Conclusions are often difficult to write without feeling that they are repetitive and somewhat redundant. You could think of the purpose of a conclusion as being to return the reader's perspective from close focus on the individual detailed points in the main body of your essay, to the broader overall argument that you are making and its wider implications. You could touch on the points you have made in the main body, but a conclusion can be much more than a simple recapitulation or summary of what you've already said. A conclusion could:
- Show that you have achieved what you set out to do.
- Revisit the question or problem as you interpreted it in your introduction. You could think of your conclusion therefore as presenting the overall answer to the question or solution to the problem.
- Don't feel you have to offer a neat, definitive answer which resolves all the issues with no loose ends. If there are any ambiguities, complexities or unresolvable aspects left outstanding, acknowledge them in your conclusion to show that you are aware of the subtleties of the issue, but do not 'sit on the fence' by refusing to offer a view on issues which can be resolved.
- Show that you are aware of the wider implications of the issue, and your own argument.
- Students are often advised not to include new information in the conclusion. This advice need not be understood too literally - your conclusion should be an ending to your essay but you can certainly note new directions or angles on the issue that could not be covered in the confines of a supervision essay, or which arise out of your argument. You could indicate how your argument impacts on other issues, or outline work that could develop your ideas further, or indicate how your work contributes to a wider discussion.
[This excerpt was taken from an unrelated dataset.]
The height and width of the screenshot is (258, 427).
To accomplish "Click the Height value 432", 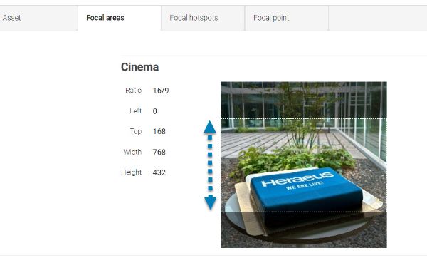I will coord(159,172).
Read the following conclusion to the essay on Shakespeare's Problem Plays as a Medium for Argument, and assess the effectiveness of the conclusion, as it relates to the introduction in the previous section:
Although Shakespeare's problem plays obviously raise moral questions and often stage actual moral arguments, this is not the means by which Shakespeare argues through them. An analysis of the plays' timing and structure, and of their use of suggestion to affect audience sympathy, demonstrates intentionality on Shakespeare's part; there is a meaningful sense in which he is arguing. He does so in a way which is overwhelmingly negational, in the sense that the audience is encouraged to feel differently about a situation fro the way in which the superficial trappings of that situation would seem to necessitate, making the problem plays quite distinctively argumentative. In either a tragedy or a comedy the intention is for the situation and the emotion to converge, whereas in the problem plays, Shakespeare actively encourages an oppositional relationship.